As aftershocks go, this will have stronger reverberations than even the original earthquake. Bo Xilai, the sacked Party boss of Chongqing, has been suspended from the Politburo and the Central Committee for suspected “serious violations of discipline”. His wife, Gu Kailai, has been placed under judicial investigation, along with a family employee, Zhang Xiaojun, in connection with the death of a British businessman and long-time family associate, Neil Heyward, who was found dead in a hotel room in the city last November. State media say police are now considering it to be a murder case.

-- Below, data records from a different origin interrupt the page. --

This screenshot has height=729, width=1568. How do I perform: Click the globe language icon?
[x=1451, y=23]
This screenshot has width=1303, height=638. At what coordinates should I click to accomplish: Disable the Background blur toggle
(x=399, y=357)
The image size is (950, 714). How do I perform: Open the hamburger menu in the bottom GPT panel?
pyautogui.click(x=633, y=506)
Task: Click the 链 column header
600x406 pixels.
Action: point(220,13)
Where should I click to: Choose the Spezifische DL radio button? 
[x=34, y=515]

Bo’s fall from grace has already sent tremors through Chinese politics in the run up to a leadership transition in which he had been expected to be promoted to the Party’s ruling inner sanctum, the Politburo standing committee. One of the Party’s rising leaders and, like his wife, a princeling, the charismatic and popular Bo’s sacking triggered–or was triggered by, it is hard to be sure in the opaque world of Party politicking at the highest level–the biggest political crisis since 1989 and the days of Tiananmen Square.

What comes next is anyone’s guess, or at least of anyone outside Zhongnanhai, the leaders’ compound in Beijing. There is a deep, if not clean factional divide between those who want the Party’s legitimacy to monopoly rule to be based on ideology derived from the mandate of Mao (in which camp Bo and his supporters fall), and those who wish to continue to base that legitimacy on the Party’s ability to go on delivering rising living standards for all Chinese, a course that now turns on scaling back the state’s role in the economy and giving the private sector more scope to expand. That raises, first, the question of how far can the Party scale back its economic control without yielding political control, and, second, how to deal with the challenge economic reform poses to many of the vested interests among the princelings and the military who derive their power, money and influence from the institutions and honeypots of a heavily state-directed economy.

Bo’s suspension from the Politburo means he has now lost all his key Party posts. As such it marks an important turn in that debate. How its consequences will shake out, and particularly if there will be a wider purge of the old guard — Zhou Yongkang, the Party’s security head and considered a Bo ally, may be the key figure to watch in this regard — takes a braver observer than this Bystander to hazard guesses at at this point. The political ground in Beijing is still shaking, and we are yet to see who else will be rattled.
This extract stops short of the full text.